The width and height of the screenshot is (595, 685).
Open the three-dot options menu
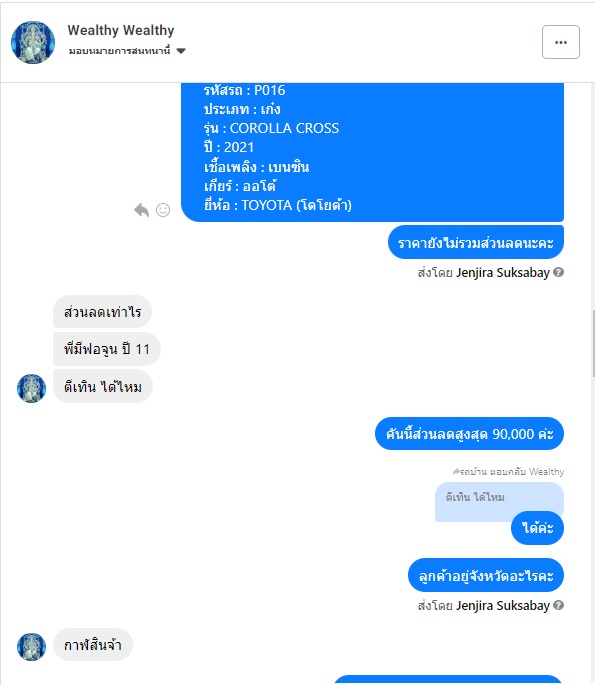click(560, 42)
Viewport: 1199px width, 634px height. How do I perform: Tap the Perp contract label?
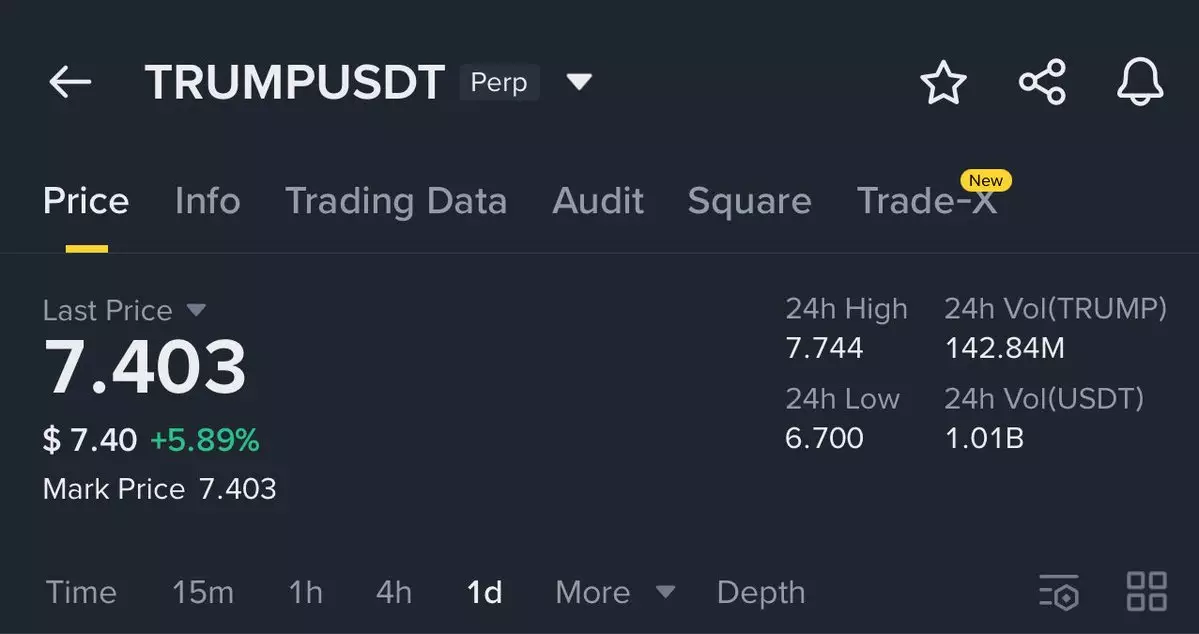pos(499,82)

- - -

Task:
Can you rewrite every line of the data above, leaving the text lines unchanged but multiplying each coordinate in the answers by 0.25 and rounding to whole numbers, halves up? Leave the pictures out.

The solution:
The width and height of the screenshot is (595, 685).
Open the three-dot options menu
click(140, 11)
Viewport: 1199px width, 634px height. How do I perform: Tap the Perp contract label?
pos(125,21)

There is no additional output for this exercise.